Personalmente credo che una regolamentazione sia non solo utile ma anche necessaria. E’ di grande tristezza la visione di un esercito di donne che vendono il loro corpo per strada alle mercé di sfruttatori e sotto gli occhi di grandi e minori. E’ una cosa aberrante che, in assenza di una regolamentazione, frotte di uomini delle varie mafie si arricchiscano con lo sfruttamento coinvolgendo minori, anche di età sempre più bassa. E’, poi, assolutamente inconcepibile che questo “inestinguibile” bisogno dell’uomo (che, credo, nessuno potrà mai eliminare) debba non solo essere causa di sfruttamento per la donna, ma anche una perdita per lo Stato che, invece, deve continuare a garantire salute e assistenza alle donne coinvolte. La soluzione non sarà facile ma dovrà contenere almeno due punti essenziali:
-libertà per la donna che, di sua spontanea volontà, decide di vendere il proprio corpo, assoggettandola a rigorose norme di natura igienica e sanitaria, con obbligo, inoltre, di svolgimento dell’attività in luoghi assolutamente riservati, e soggetti a tutte le normative sul lavoro.
-severe punizioni per le organizzazioni che schiavizzando le donne, in particolare quelle minorenni, volessero lucrare sui loro guadagni.

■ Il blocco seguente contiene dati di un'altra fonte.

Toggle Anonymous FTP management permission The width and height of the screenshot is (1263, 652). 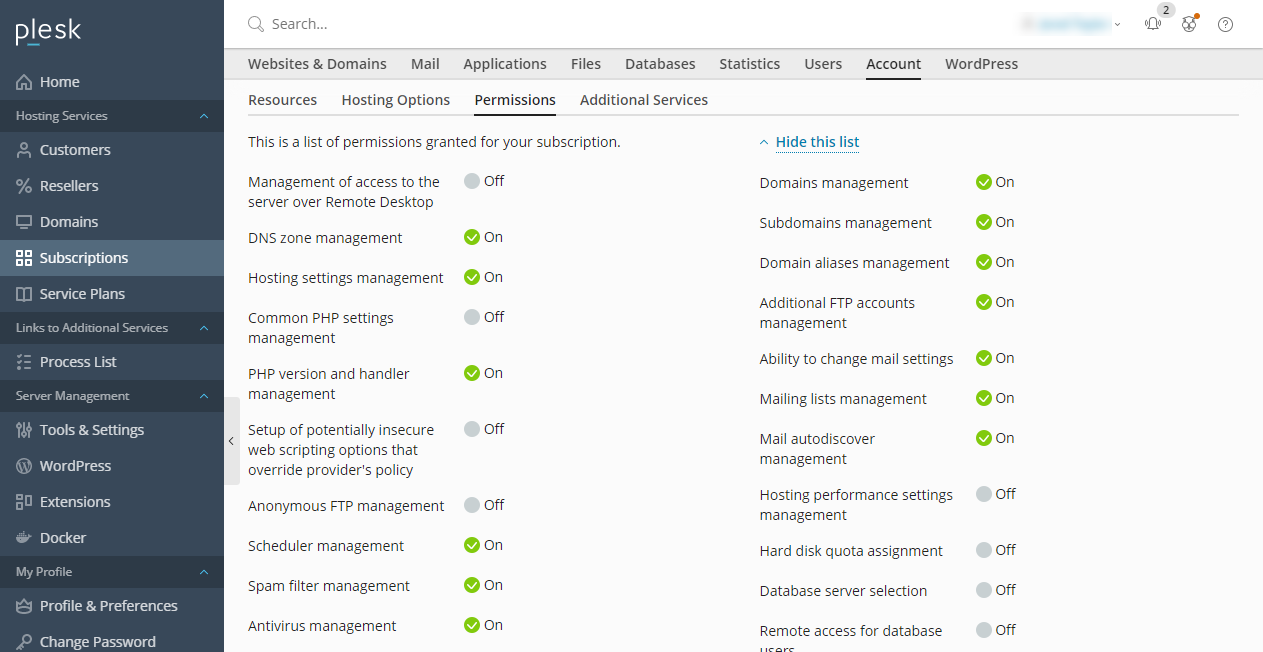(x=471, y=505)
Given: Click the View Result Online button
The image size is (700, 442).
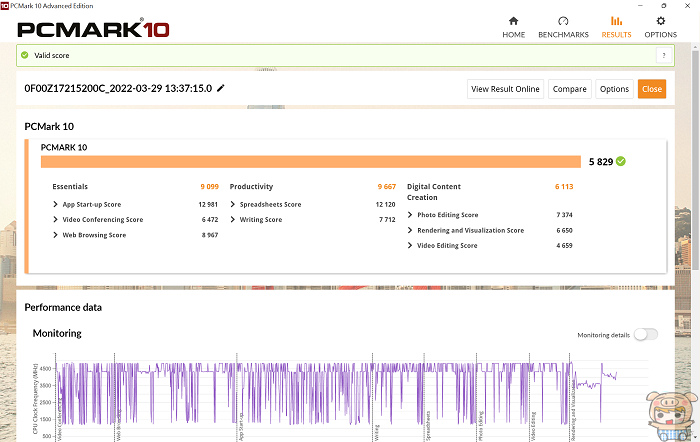Looking at the screenshot, I should (x=506, y=89).

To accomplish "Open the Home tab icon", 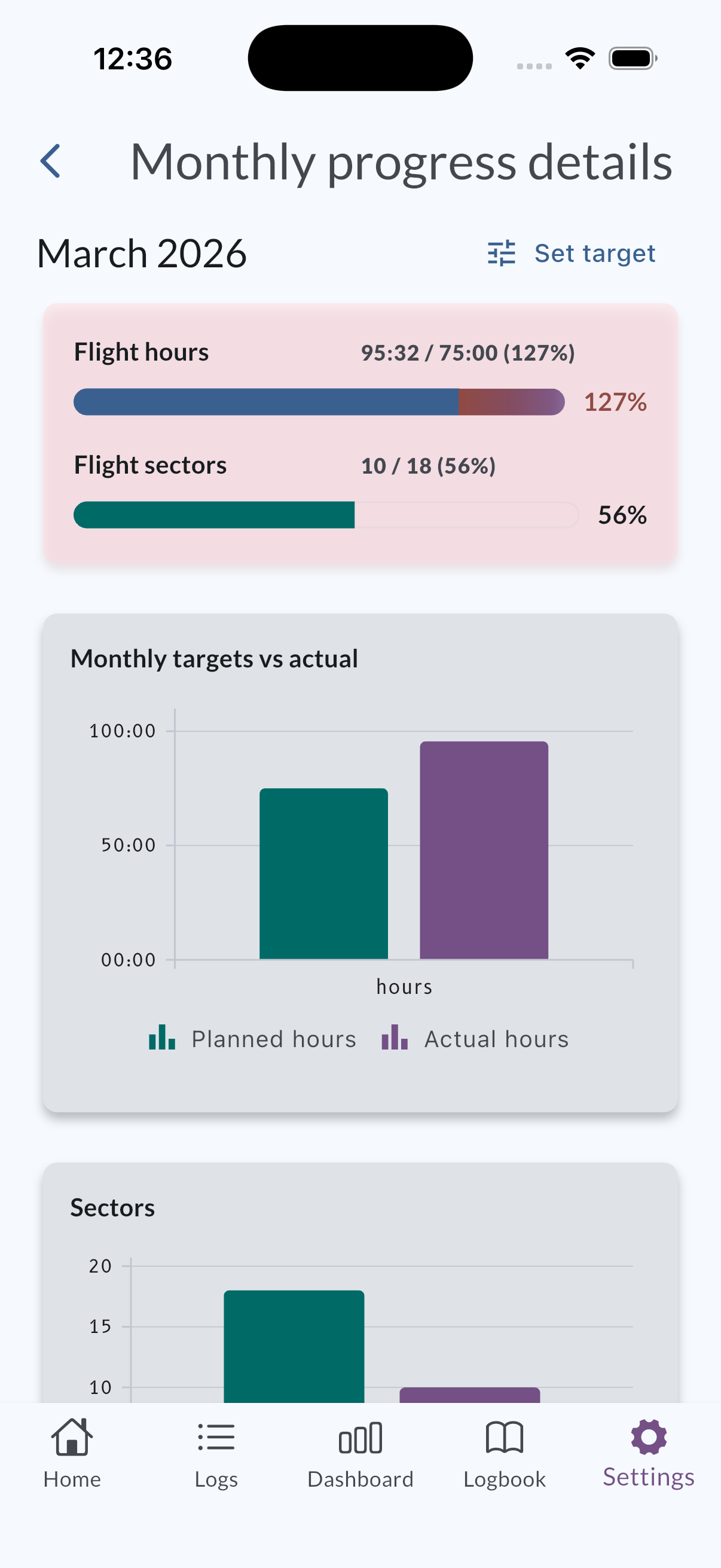I will 71,1439.
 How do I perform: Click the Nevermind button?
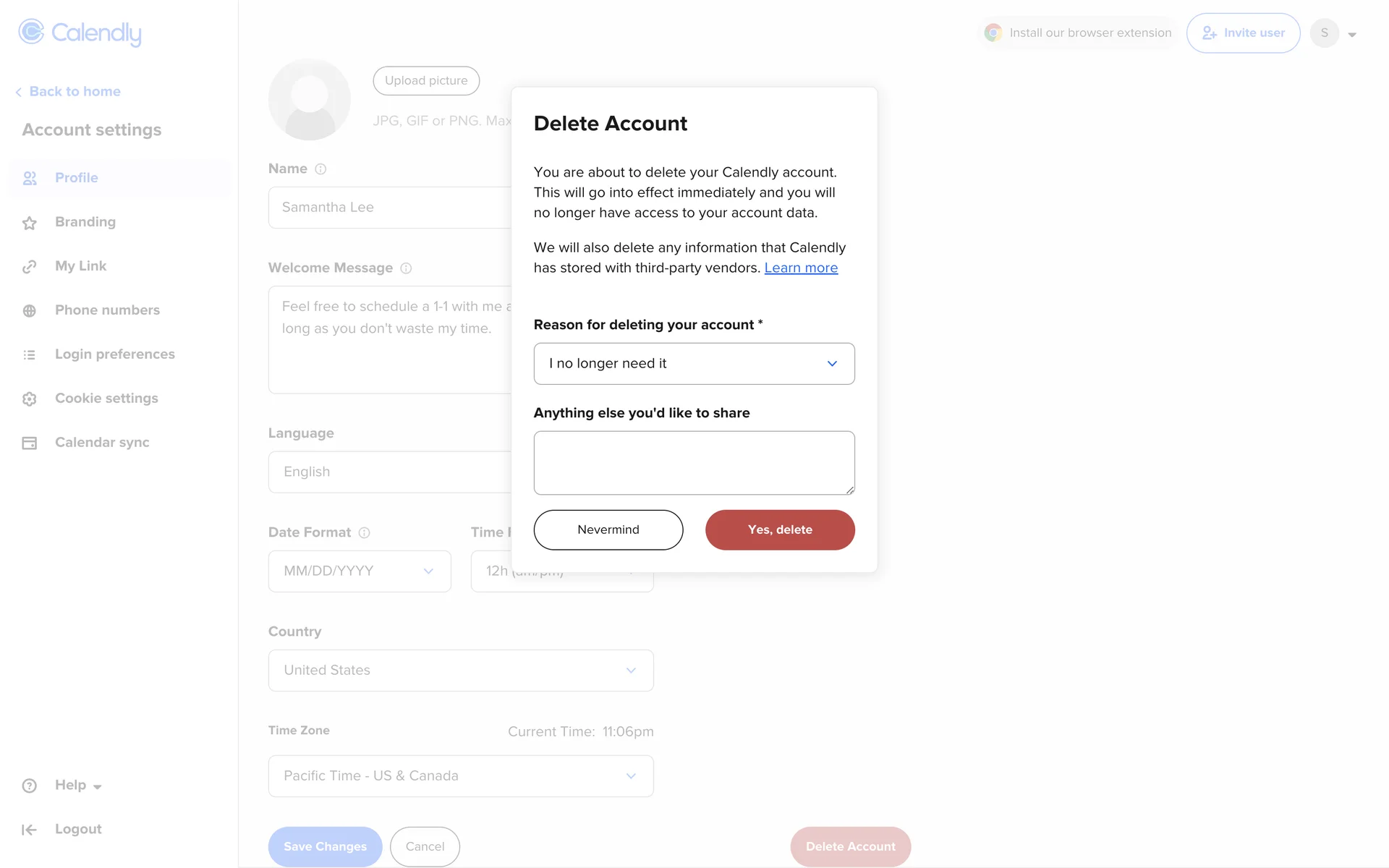pyautogui.click(x=608, y=530)
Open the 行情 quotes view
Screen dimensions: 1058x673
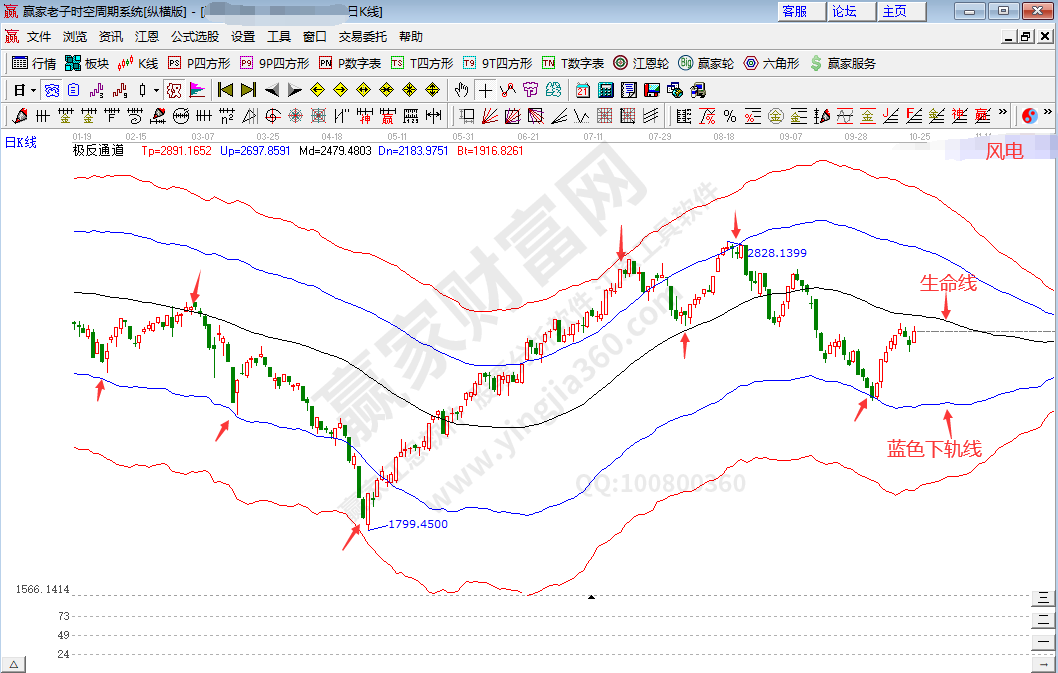click(34, 63)
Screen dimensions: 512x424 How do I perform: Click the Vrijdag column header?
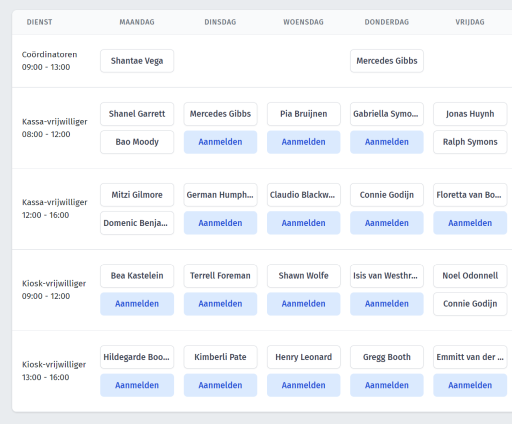click(470, 22)
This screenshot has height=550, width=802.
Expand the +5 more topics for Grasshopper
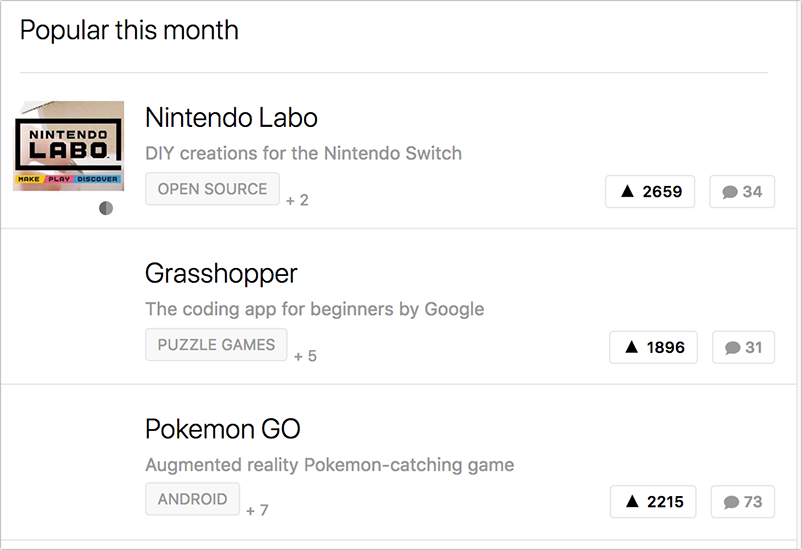tap(305, 355)
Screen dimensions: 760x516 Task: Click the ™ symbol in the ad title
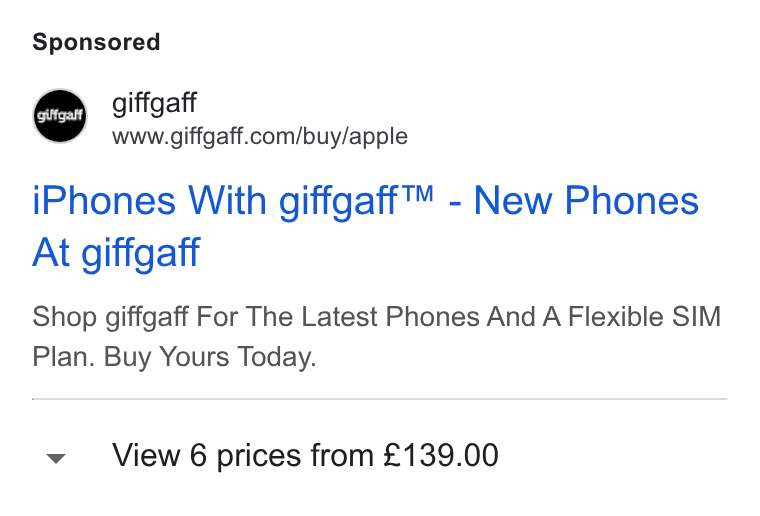416,194
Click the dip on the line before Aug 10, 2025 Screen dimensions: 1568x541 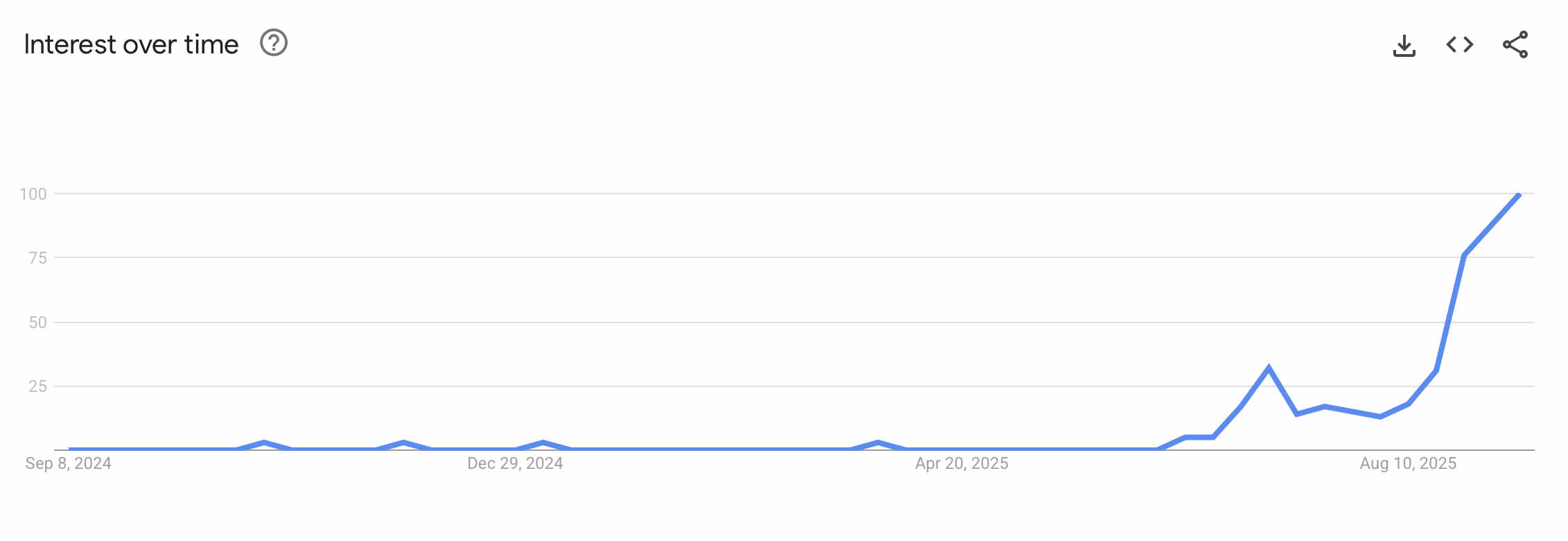1380,416
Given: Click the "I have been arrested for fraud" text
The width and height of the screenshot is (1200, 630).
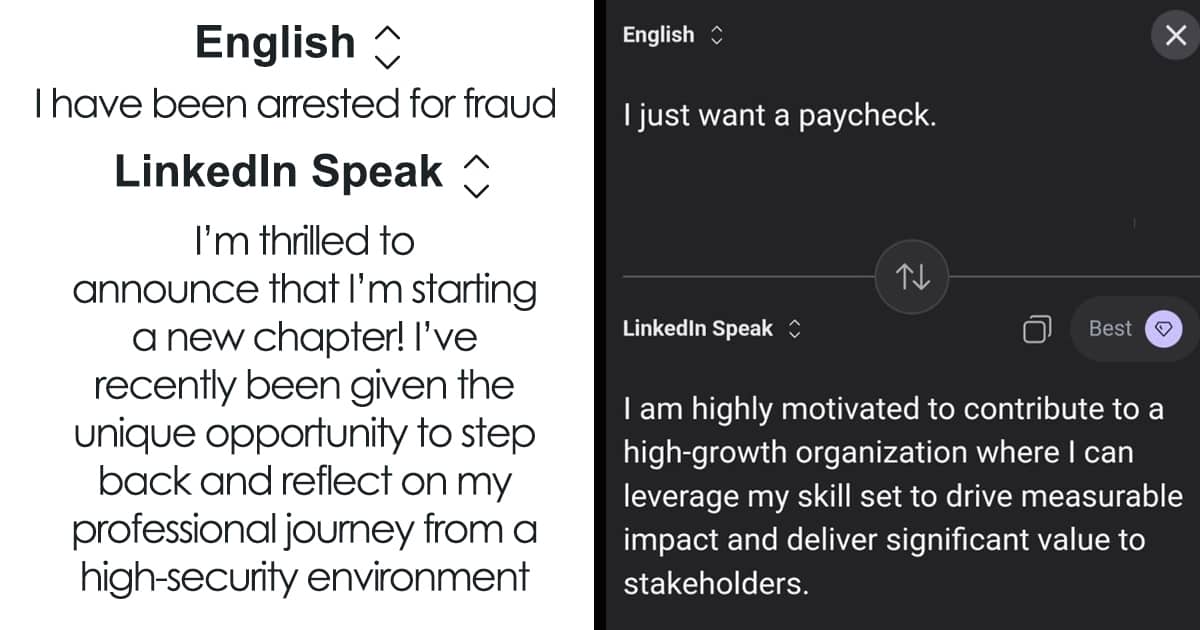Looking at the screenshot, I should point(295,104).
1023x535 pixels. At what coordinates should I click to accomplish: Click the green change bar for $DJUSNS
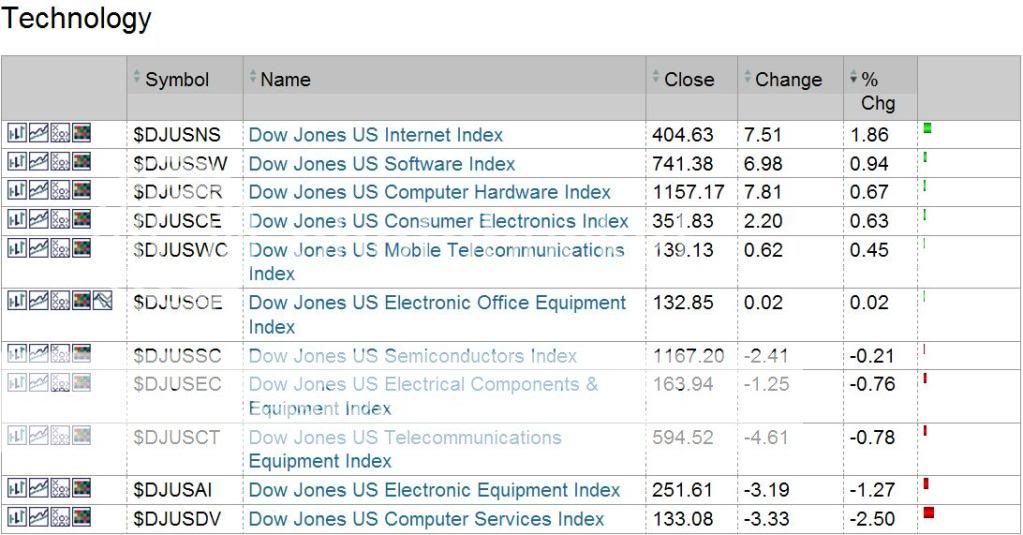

Solo cosi, il fenomeno potrebbe tornare sotto controllo, considerato il fatto, accertato, che non è possibile eliminarlo.
Chiudo con una ironica riflessione. Gli insuccessi fino ad oggi delle varie proposte di modifica della legge, rafforzano l’ipotesi che l’argomento è cosi delicato che…”porta sfiga”. Lina Merlin, la senatrice che ha dato il nome alla contestata legge, non ebbe molta fortuna politica. Pochi anni dopo l'entrata in vigore della famosa legge, il Psi decise di escludere la "maestrina veneta" dalle liste dei candidati alle elezioni del 1963. Lei stracciò la tessera del partito, polemizzò aspramente sia con la destra che con la sinistra, attaccando indistintamente tutti e definendoli: "fascisti rilegittimati, analfabeti politici e servitorelli dello stalinisimo". Poi si ritirò a vita privata a Milano, dove scrisse le sue memorie, pubblicate postume. Morì a Padova nel 1979.
Adesso comprendete il perché? Grazie a tutti dell’attenzione!